Acorda has an industry leading pipeline of novel neurological therapies addressing a range of disorders, including Parkinson’s disease, migraine and multiple sclerosis. Acorda markets three FDA-approved therapies, including AMPYRA® (dalfampridine) Extended Release Tablets, 10 mg.
For more information, please visit the Company’s website at: www.acorda.com.
This press release includes forward-looking statements. All statements, other than statements of historical facts, regarding management's expectations, beliefs, goals, plans or prospects should be considered forward-looking. These statements are subject to risks and uncertainties that could cause actual results to differ materially, including: the ability to realize the benefits anticipated from the Biotie and Civitas transactions, among other reasons because acquired development programs are generally subject to all the risks inherent in the drug development process and our knowledge of the risks specifically relevant to acquired programs generally improves over time; the ability to successfully integrate Biotie’s operations and Civitas’ operations, respectively, into our operations; we may need to raise additional funds to finance our expanded operations and may not be able to do so on acceptable terms; our ability to successfully market and sell Ampyra (dalfampridine) Extended Release Tablets, 10 mg in the U.S.; third party payers (including governmental agencies) may not reimburse for the use of Ampyra or our other products at acceptable rates or at all and may impose restrictive prior authorization requirements that limit or block prescriptions; the risk of unfavorable results from future studies of Ampyra or from our other research and development programs, including CVT-301 or any other acquired or in-licensed programs; we may not be able to complete development of, obtain regulatory approval for, or successfully market CVT-301, any other products under development, or the products that we will acquire when we complete the Biotie transaction; the occurrence of adverse safety events with our products; delays in obtaining or failure to obtain and maintain regulatory approval of or to successfully market Fampyra outside of the U.S. and our dependence on our collaborator Biogen in connection therewith; competition; failure to protect our intellectual property, to defend against the intellectual property claims of others or to obtain third party intellectual property licenses needed for the commercialization of our products; and failure to comply with regulatory requirements could result in adverse action by regulatory agencies.
These and other risks are described in greater detail in our filings with the Securities and Exchange Commission.
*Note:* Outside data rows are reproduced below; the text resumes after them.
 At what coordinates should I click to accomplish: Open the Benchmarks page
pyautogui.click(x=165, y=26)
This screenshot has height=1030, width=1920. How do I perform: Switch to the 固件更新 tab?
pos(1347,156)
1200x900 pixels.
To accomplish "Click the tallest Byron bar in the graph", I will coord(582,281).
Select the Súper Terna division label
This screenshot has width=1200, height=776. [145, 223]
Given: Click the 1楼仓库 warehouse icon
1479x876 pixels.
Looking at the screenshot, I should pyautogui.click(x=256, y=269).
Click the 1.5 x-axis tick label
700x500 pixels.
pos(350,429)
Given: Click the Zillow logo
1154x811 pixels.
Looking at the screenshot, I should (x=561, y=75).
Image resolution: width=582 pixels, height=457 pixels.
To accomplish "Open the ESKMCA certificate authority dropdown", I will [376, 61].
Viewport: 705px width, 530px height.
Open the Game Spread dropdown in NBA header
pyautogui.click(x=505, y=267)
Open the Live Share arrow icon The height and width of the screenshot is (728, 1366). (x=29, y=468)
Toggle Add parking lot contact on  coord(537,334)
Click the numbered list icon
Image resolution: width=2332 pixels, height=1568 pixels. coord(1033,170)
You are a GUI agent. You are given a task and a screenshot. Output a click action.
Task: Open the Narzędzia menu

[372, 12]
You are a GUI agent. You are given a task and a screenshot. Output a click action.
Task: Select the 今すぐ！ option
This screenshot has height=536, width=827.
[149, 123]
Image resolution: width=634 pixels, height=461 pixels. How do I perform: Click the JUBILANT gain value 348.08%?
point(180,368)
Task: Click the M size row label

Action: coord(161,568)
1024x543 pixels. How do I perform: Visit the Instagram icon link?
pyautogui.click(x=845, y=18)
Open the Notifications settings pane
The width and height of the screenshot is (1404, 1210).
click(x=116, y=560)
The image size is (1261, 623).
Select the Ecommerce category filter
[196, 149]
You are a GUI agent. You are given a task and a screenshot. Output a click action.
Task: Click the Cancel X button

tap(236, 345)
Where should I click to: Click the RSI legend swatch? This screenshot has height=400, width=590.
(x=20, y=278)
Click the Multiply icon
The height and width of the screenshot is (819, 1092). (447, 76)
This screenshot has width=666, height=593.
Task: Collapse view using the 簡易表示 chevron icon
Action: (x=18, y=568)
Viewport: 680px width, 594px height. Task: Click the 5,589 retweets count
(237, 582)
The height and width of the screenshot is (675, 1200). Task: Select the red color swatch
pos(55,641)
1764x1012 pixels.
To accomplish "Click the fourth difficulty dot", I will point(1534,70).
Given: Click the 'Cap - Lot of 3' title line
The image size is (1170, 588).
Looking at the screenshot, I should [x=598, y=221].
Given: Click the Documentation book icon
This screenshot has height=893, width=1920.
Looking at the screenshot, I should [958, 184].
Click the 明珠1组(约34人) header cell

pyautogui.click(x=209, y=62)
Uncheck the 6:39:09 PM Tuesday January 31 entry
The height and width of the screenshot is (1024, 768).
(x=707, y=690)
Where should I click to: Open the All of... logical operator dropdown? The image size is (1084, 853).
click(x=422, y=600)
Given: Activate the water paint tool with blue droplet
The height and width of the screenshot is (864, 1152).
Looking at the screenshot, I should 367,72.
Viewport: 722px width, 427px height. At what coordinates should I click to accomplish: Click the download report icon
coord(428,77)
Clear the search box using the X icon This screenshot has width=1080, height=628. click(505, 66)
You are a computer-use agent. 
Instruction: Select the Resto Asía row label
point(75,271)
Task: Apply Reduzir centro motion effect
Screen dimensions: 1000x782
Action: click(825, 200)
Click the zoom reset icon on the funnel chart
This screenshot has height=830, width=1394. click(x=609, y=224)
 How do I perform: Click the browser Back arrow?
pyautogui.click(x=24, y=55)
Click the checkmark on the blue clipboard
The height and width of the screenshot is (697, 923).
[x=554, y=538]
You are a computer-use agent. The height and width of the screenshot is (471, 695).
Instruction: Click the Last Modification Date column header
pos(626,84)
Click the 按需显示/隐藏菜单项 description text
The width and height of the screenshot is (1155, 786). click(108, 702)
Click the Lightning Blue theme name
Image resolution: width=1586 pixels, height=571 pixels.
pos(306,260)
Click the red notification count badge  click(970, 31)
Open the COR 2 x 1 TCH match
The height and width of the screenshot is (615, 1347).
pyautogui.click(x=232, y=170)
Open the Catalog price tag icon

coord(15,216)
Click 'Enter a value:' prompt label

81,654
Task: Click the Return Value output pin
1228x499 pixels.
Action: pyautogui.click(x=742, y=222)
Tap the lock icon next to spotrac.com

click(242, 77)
We may not actually achieve the goals or plans described in our forward-looking statements, and investors should not place undue reliance on these statements. Forward-looking statements made in this press release are made only as of the date hereof, and we disclaim any intent or obligation to update any forward-looking statements as a result of developments occurring after the date of this press release.